Il capogruppo del Pd Francesco Boccia in Aula sottolinea come “la nostra mozione voleva unire idealmente tutte le forze politiche di questa aula nel segno del discorso di Liliana Segre, fatto nel primo giorno di questa legislatura. Quel discorso ci ha ricordato quali sono le date che uniscono la nostra Repubblica e che la nostra è storia antifascista. Noi dobbiamo rinnovare questa memoria per tutti noi e per i nostri figli. Per questo mi sarei aspettato che la maggioranza appoggiasse la nostra mozione senza presentarne un’altra”. 

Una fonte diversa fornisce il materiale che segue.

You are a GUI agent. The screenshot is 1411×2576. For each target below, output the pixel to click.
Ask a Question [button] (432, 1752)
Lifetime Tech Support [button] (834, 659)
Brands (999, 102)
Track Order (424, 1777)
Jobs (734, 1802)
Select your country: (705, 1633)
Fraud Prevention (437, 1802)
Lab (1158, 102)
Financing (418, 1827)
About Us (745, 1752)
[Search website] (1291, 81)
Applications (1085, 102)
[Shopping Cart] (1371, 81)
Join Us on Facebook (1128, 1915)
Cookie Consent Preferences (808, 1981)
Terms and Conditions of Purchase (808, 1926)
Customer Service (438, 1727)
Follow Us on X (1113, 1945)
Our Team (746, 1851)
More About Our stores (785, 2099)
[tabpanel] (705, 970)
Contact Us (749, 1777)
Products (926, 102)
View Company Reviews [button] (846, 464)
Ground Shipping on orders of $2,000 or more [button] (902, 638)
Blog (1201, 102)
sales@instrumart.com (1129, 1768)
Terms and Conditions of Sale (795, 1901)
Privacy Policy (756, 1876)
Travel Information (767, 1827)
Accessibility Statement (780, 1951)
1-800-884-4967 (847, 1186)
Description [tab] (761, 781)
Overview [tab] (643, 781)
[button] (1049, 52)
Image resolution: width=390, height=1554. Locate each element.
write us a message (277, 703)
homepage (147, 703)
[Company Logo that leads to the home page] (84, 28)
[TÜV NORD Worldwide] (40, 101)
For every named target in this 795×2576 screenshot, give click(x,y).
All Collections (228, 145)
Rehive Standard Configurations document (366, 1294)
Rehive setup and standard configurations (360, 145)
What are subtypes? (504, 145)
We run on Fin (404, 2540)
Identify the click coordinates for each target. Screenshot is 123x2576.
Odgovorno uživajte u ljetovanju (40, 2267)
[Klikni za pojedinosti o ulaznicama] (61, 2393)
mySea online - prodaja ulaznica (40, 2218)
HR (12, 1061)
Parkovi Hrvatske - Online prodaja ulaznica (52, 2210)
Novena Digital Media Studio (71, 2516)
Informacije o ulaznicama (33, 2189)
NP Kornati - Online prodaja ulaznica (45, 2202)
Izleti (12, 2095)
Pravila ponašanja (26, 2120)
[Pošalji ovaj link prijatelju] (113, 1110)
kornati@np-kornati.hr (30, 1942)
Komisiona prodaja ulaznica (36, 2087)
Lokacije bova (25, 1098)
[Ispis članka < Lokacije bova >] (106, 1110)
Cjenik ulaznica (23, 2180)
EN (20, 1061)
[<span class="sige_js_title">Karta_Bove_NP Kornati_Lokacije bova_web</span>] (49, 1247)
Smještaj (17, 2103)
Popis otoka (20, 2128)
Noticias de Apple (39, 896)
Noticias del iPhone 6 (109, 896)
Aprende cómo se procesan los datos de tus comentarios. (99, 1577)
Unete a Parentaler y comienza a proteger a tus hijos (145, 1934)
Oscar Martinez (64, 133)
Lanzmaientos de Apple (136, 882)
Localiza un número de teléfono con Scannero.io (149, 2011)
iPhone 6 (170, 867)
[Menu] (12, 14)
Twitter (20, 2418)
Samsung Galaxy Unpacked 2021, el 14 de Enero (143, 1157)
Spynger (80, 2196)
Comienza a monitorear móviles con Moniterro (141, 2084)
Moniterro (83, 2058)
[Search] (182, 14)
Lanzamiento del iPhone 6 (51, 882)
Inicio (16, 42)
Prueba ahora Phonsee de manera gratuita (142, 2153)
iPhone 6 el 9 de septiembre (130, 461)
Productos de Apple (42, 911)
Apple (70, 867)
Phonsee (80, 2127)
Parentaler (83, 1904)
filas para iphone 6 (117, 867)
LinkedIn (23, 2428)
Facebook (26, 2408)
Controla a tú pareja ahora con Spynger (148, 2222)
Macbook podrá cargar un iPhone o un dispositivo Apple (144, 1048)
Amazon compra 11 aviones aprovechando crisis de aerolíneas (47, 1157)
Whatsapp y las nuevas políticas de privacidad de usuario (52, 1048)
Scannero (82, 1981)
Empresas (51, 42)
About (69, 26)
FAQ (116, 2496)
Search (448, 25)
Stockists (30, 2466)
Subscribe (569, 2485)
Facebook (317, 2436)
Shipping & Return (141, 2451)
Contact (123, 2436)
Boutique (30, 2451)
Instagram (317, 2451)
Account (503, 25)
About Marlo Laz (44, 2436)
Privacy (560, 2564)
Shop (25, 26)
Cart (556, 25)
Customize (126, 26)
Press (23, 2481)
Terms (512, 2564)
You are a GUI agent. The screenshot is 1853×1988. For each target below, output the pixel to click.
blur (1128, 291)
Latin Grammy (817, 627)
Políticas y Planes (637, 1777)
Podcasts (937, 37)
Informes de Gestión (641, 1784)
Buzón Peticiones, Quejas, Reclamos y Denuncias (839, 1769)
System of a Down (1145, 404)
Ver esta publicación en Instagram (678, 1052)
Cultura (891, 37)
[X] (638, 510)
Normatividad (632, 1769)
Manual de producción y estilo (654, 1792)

Il ministro Valditara, il fascismo è stato un male

“Il 25 aprile è una data fondamentale nella storia della nostra Repubblica: segna la sconfitta della dittatura fascista, il ritorno alla libertà, alla democrazia e la fine della guerra. È dunque un giorno di festa che deve essere celebrato nella gioia e nella concordia. Guai a farne un giorno di parte e di divisione adombrando il sospetto che forze democraticamente elette in Parlamento siano fasciste”. E’ quanto scrive Giuseppe Valditara, ministro dell’Istruzione e del merito, in un suo intervento sulle pagine del Corriere della Sera. Per il capo del dicastero di viale Trastevere “il rischio è semmai che con la scusa dell’antifascismo si ritorni agli anni bui della contestazione violenta in cui si tentò di delegittimare tutte le forze democratiche non dichiaratamente di sinistra”. Valditara aggiunge: “noi ci dichiariamo dunque antifascisti perché ci dichiariamo per le libertà individuali, per lo stato di diritto, per la sovranità popolare, per la pari dignità di tutti gli esseri umani – spiega -. Molti elementi del fascismo si ritrovano nel comunismo e in tante altre ideologie e regimi totalitari che hanno insanguinato il ‘900. Oggi l’antisemitismo si respira anche in quelle terre d’Europa dove è sempre più difficile dirsi e comportarsi da ebrei per via di un certo estremismo islamista, il totalitarismo si ritrova in quelle università che non ammettono un pensiero critico rispetto al politicamente corretto, l’intolleranza affiora in quella stampa che distribuisce patenti di fascismo a chiunque non garbi, e in quella politica che considera l’altra parte un nemico da delegittimare e non un avversario con cui dialogare pur da differenti posizioni”. Nel contempo, aggiunge il ministro, “non è fascismo, per esempio, difendere le frontiere, celebrare l’identità di un popolo, considerare positiva l’idea di patria e proteggere gli interessi nazionali. Valori, questi, che sono largamente condivisi e praticati nelle democrazie occidentali. Occorre dunque fare attenzione che non si abusi del concetto di antifascismo considerandolo una patente buona per discriminare gli avversari politici e per evocare il pericolo di un improbabile ritorno alla dittatura”. Per il ministro, quindi, il “25 aprile è festa di tutti noi”.